## WORK ITEM
Nothing past the line containing "Task: Switch to the CMS Collections tab" belongs in the output. Copy exactly every line of the data below from the first up to and including it.

## RECORDS TO PROCESS
BEGIN

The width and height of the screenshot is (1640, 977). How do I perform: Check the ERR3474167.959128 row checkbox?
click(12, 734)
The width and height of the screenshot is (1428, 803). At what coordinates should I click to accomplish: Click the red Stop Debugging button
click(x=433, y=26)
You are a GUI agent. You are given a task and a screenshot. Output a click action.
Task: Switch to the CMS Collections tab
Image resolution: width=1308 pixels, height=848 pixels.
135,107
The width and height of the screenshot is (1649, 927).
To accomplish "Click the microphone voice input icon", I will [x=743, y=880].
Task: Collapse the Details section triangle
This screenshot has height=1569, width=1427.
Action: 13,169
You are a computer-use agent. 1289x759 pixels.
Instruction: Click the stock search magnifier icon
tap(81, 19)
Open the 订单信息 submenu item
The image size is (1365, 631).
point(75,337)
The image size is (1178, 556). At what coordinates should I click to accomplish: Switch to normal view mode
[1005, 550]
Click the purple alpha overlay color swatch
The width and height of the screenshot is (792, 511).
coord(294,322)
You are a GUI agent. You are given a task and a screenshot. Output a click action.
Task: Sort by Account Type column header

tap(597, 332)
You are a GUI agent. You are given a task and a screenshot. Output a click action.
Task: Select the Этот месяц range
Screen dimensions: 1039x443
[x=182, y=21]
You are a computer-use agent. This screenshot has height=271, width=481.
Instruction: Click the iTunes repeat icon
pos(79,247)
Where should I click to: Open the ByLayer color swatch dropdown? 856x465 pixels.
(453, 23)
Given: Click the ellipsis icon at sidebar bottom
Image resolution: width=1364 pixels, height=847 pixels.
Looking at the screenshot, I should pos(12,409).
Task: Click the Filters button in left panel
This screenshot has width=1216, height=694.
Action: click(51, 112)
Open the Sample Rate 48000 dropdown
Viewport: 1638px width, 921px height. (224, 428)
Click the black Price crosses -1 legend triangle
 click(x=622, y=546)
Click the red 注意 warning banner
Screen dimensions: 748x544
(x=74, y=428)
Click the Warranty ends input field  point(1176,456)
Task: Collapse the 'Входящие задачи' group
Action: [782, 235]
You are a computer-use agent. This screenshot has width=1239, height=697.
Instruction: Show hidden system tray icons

END

## WRITTEN RESPONSE
The width and height of the screenshot is (1640, 977). How do I perform: Check the ERR3474167.959128 row checkbox?
click(12, 734)
The width and height of the screenshot is (1428, 803). At what coordinates should I click to accomplish: Click the red Stop Debugging button
click(x=433, y=26)
You are a GUI agent. You are given a task and a screenshot. Output a click action.
Task: Switch to the CMS Collections tab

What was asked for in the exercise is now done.